_ CHAPTER XXXIII.
I came to myself very gradually and dimly, with no recollection at first of what had happened. I was lying on my back on some soft grassy place, with the air blowing cool over me. I thought I saw Amroth bending over me with a look of extraordinary happiness, and felt his arm about me; but again I became unconscious, yet all the time with a blissfulness of repose and joy, far beyond what I had experienced at my first waking on the sunlit sea. Again life dawned upon me. I was there, I was myself. What had happened to me? I could not tell. So I lay for a long time half dreaming and half swooning; till at last life seemed to come back suddenly to me, and I sat up. Amroth was holding me in his arms close to the spot from which I had sprung.
"Have I been dreaming?" I said. "Was it here? and when? I cannot remember. It seems impossible, but was I told to jump down? What has happened to me? I am confused."
"You will know presently," said Amroth, in a tone from which all the fear seemed to have vanished. "It is all over, and I am thankful. Do not try to recollect; it will come back to you presently. Just rest now; you have been through strange things."
Suddenly a thought began to shape itself in my mind, a thought of perfect and irresistible joy.
"Yes," I said, "I remember now. We were afraid, both of us, and you told me to leap down. But what was it that I saw, and what was it that was told me? I cannot recall it. Oh," I said at last, "I know now; it comes back to me. I fell, in hideous cowardice and misery. The wind blew shrill. I saw the cliffs stream past; then I was unconscious, I think. I seem to have died; but part of me was not dead. My flight was stayed, and I floated out somewhere. I was joined to something that was like both fire and water in one. I was seen and known and understood and loved, perfectly and unutterably and for ever. But there was pain, somewhere, Amroth! How was that? I am sure there was pain."
"Of course, dear child," said Amroth, "there was pain, because there was everything."
"But," I said, "I cannot understand yet; why was that terrible leap demanded of me? And why did I confront it with such abject cowardice and dismay? Surely one need not go stumbling and cowed into the presence of God?"
"There is no other way," said Amroth; "you do not understand how terrible perfect love is. It is because it is perfect that it is terrible. Our own imperfect love has some weakness in it. It is mixed with pleasure, and then it is not a sacrifice; one gives as much of oneself as one chooses; one is known just so far as one wishes to be known. But here with God there must be no concealment--though even there a man can withhold his heart from God--God never uses compulsion; and the will can prevail even against Him. But the reason of the leap that must be taken is this: it is the last surrender, and it cannot be made on our terms and conditions; it must be absolute. And what I feared for you was not anything that would happen if you did commit yourself to God, but what would happen if you did not; for, of course, you could have resisted, and then you would have had to begin again."
I was silent for a little, and then I said: "I remember now more clearly, but did I really see Him? It seems so absolutely simple. Nothing happened. I just became one with the heart and life of the world; I came home at last.
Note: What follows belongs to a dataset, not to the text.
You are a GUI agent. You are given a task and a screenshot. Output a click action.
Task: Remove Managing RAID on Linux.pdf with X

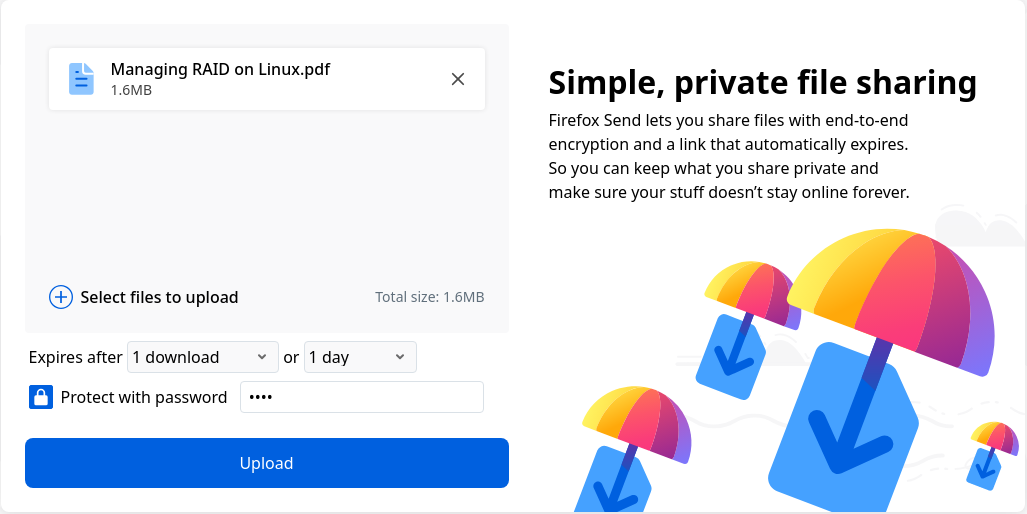coord(458,79)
Yet how am I here? How is it I was not merged in light and life?"
"Ah," said Amroth, "it is the new birth. You can never be the same again. But you are not yet lost in Him. The time for that is not yet. It is a mystery; but as yet God works outward, radiates energy and force and love; the time will come when all will draw inward again, and be merged in Him. But the world is as yet in its dawning. The rising sun scatters light and heat, and the hot and silent noon is yet to come; then the shadows move eastward, and after that comes the waning sunset and the evening light, and last of all the huge and starlit peace of the night."
"But," I said, "if this is really so, if I have been gathered close to God's heart, why is it that instead of feeling stronger, I only feel weak and unstrung? I have indeed an inner sense of peace and happiness, but I have no will or purpose of my own that I can discern."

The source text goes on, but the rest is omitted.